[Opening Stored data section]

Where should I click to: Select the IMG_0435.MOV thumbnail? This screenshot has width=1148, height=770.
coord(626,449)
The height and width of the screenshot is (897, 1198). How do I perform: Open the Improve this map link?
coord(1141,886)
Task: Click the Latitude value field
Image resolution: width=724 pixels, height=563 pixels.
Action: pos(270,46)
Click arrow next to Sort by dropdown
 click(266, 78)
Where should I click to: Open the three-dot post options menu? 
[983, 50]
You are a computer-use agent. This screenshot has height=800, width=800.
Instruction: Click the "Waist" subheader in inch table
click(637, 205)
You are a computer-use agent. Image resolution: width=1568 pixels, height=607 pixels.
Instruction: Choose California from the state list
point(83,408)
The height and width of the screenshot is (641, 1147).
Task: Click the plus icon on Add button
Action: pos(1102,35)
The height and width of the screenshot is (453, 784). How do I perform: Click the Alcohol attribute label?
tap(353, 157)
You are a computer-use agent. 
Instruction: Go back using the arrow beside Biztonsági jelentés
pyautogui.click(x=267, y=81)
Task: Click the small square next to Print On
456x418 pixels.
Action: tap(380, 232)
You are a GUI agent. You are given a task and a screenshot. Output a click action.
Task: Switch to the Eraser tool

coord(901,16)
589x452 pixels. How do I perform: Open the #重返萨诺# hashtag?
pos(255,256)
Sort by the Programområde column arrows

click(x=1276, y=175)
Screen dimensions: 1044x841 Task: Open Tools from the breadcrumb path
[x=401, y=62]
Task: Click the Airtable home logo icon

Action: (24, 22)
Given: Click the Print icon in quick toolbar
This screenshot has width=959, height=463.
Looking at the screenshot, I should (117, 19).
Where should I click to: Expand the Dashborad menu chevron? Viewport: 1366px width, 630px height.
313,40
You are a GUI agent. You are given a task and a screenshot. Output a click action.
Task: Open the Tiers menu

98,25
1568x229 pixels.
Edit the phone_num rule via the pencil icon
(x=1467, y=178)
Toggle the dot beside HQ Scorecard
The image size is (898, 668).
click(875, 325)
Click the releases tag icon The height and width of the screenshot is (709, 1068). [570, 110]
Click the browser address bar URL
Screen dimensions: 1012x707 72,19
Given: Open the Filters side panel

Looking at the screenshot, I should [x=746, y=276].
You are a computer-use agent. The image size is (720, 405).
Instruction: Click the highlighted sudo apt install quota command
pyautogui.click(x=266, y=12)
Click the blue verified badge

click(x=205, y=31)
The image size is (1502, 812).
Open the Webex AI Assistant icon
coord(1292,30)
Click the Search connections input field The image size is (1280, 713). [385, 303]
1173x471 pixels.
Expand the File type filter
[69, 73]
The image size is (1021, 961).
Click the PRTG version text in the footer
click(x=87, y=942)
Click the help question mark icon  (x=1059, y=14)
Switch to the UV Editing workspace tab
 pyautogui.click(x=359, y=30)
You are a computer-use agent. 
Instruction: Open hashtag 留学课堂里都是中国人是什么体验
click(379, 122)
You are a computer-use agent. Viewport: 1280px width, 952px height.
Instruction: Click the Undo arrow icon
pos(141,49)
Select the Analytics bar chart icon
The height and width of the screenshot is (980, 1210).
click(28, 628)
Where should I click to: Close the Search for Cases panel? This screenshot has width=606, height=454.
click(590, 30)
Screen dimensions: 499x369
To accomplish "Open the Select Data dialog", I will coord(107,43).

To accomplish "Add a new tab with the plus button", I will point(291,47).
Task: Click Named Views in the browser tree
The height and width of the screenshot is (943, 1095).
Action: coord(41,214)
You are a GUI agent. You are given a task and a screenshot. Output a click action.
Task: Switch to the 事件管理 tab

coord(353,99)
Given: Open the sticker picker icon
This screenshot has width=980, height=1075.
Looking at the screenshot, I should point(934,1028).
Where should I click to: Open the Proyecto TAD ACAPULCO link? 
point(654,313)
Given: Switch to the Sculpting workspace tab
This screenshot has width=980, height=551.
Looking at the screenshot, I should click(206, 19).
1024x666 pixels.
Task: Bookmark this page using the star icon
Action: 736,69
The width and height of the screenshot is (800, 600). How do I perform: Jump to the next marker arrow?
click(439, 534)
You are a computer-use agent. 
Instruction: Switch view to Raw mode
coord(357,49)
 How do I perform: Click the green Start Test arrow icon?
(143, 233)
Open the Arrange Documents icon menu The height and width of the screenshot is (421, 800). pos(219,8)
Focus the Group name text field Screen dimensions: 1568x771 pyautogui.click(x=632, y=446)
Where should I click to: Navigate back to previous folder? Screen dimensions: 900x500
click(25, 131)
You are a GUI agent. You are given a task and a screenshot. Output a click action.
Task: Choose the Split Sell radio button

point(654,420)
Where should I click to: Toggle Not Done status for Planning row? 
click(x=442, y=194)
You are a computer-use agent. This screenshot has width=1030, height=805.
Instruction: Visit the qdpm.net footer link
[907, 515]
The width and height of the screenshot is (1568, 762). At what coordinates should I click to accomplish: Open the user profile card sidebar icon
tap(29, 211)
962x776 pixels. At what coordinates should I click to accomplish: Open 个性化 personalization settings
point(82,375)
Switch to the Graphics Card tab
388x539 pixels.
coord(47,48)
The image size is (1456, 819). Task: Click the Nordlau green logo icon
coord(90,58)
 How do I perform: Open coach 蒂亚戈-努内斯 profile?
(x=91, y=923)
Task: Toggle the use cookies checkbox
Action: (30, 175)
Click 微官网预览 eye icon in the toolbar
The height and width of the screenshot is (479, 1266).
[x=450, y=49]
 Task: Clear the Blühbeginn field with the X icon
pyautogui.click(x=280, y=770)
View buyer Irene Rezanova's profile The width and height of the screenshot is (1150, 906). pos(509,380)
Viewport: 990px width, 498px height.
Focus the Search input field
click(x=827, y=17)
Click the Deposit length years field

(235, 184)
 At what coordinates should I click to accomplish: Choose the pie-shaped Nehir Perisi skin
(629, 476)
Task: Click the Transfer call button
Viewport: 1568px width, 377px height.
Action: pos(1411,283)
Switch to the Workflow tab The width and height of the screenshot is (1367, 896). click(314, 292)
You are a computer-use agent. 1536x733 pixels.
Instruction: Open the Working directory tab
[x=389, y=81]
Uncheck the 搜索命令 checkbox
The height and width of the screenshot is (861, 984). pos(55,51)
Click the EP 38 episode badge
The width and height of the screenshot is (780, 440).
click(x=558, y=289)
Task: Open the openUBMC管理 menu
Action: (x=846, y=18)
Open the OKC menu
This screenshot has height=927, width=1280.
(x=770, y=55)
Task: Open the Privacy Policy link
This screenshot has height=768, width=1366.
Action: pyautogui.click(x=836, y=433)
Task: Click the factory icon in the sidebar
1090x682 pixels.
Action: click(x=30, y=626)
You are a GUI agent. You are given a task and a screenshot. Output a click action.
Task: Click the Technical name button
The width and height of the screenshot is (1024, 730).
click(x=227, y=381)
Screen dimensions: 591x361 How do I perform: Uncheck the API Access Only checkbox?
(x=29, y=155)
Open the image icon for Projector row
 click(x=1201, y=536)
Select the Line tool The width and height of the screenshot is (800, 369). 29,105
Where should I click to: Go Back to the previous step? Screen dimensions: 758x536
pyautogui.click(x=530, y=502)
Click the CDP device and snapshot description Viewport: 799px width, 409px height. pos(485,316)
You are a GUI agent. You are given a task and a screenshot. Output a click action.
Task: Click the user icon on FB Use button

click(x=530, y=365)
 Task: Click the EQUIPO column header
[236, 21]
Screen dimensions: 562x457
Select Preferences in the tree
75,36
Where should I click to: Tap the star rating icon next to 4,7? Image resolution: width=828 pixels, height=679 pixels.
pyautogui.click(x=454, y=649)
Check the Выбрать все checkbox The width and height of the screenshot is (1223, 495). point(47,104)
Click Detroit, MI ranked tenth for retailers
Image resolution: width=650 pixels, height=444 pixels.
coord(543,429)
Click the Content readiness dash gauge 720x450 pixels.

[Closing Stored data section]

▶ Exercise aim
Please reproduce the lines from the line with "Switch to the Workflow" to the line with "Task: Click the Technical name button", both ends included, exactly as they appear above.

▶ Output
Switch to the Workflow tab The width and height of the screenshot is (1367, 896). click(314, 292)
You are a computer-use agent. 1536x733 pixels.
Instruction: Open the Working directory tab
[x=389, y=81]
Uncheck the 搜索命令 checkbox
The height and width of the screenshot is (861, 984). pos(55,51)
Click the EP 38 episode badge
The width and height of the screenshot is (780, 440).
click(x=558, y=289)
Task: Open the openUBMC管理 menu
Action: (x=846, y=18)
Open the OKC menu
This screenshot has height=927, width=1280.
(x=770, y=55)
Task: Open the Privacy Policy link
This screenshot has height=768, width=1366.
Action: pyautogui.click(x=836, y=433)
Task: Click the factory icon in the sidebar
1090x682 pixels.
Action: click(x=30, y=626)
You are a GUI agent. You are given a task and a screenshot. Output a click action.
Task: Click the Technical name button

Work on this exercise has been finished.